What you need to know:

  • Police are investigating this mass killing, in which the seven victims were lined up, lying face down, and each shot once or more in the head.
  • Local community members said the ‘vagrants’ had been part of a gang which had repeatedly victimised members of the KwaMashu settlement. 

To live in South Africa means to deal with the constant threat of violent crime, something which has plagued low-income communities since even the apartheid era, when much policing in ‘no-go’ areas for the state authorities was left to affected communities by a largely uncaring government.

With violent crime has therefore come community ‘action’ to rid affected communities of unwanted elements suspected of crimes.

But in the nearly 30 years since the ending of the racist system of apartheid, community safety in many low-income, high-density settlements across the country has not improved much, if at all, with numerous incidents of community-based violence reported, usually in outbreaks of incidents which sweep through affected areas.

# Given data

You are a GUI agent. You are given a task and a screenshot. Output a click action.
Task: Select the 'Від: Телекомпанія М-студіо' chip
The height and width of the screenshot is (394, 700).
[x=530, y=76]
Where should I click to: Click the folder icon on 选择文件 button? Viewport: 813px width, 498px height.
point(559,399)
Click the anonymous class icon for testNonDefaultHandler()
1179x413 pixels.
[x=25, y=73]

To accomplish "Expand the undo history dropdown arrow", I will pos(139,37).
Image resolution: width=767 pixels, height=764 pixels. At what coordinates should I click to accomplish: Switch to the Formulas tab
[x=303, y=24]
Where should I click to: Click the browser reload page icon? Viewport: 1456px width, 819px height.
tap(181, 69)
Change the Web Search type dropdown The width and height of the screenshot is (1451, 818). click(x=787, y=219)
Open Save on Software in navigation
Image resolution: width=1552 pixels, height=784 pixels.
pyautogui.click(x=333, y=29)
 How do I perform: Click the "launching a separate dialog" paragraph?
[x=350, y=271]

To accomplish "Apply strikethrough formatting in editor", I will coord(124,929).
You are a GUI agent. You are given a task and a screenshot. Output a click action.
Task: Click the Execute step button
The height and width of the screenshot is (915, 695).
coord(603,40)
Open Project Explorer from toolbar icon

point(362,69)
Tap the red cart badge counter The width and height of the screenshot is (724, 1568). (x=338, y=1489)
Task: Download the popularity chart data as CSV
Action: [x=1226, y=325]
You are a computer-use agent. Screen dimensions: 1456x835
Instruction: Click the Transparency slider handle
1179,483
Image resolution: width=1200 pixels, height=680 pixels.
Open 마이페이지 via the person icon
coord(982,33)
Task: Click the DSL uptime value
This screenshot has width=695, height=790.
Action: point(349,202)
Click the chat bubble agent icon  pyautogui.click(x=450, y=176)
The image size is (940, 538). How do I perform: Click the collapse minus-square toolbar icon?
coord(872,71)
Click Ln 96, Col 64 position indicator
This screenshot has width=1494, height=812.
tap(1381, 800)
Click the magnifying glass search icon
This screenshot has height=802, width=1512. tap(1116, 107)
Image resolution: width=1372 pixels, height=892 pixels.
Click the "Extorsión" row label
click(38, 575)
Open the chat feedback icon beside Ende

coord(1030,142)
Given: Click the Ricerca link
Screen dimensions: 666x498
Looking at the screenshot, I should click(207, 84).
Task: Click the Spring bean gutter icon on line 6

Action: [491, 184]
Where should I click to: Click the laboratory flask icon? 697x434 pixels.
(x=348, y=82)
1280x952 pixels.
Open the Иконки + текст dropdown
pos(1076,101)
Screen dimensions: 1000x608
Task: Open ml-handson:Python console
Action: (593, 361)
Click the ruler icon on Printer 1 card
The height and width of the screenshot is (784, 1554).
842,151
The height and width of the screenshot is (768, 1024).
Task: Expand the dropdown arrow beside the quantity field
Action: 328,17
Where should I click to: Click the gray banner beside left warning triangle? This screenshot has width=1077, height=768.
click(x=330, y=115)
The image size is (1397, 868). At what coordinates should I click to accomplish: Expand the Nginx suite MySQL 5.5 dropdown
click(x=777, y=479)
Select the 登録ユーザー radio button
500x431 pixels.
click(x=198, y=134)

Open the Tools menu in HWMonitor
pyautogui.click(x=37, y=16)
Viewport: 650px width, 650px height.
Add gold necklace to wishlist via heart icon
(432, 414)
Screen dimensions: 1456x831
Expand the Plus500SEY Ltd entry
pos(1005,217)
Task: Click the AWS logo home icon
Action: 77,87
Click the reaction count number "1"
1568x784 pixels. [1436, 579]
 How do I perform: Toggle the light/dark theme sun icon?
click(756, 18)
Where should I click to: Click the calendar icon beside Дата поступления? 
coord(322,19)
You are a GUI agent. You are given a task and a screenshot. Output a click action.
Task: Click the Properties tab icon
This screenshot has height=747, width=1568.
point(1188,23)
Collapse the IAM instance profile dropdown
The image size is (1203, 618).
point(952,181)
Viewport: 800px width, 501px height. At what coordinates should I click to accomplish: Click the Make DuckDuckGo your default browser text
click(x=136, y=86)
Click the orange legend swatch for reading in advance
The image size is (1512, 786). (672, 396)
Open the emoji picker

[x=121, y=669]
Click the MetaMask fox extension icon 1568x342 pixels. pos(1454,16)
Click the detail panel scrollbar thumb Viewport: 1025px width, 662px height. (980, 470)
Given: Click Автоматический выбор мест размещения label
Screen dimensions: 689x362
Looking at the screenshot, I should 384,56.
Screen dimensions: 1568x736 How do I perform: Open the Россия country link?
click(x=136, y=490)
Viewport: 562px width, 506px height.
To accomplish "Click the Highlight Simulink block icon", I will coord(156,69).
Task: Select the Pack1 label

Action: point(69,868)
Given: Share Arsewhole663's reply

# Problems and tasks
- 1) In the article on the KwaMashu killings, how were the seven victims positioned before they were shot?
- 2) Reproduce word for word the part of the article on the KwaMashu killings starting at "To live in South" and ending at "largely uncaring government.".
The listing has no role in this exercise.

# Expected answers
- 1) They were lined up, lying face down.

- 2)
To live in South Africa means to deal with the constant threat of violent crime, something which has plagued low-income communities since even the apartheid era, when much policing in ‘no-go’ areas for the state authorities was left to affected communities by a largely uncaring government.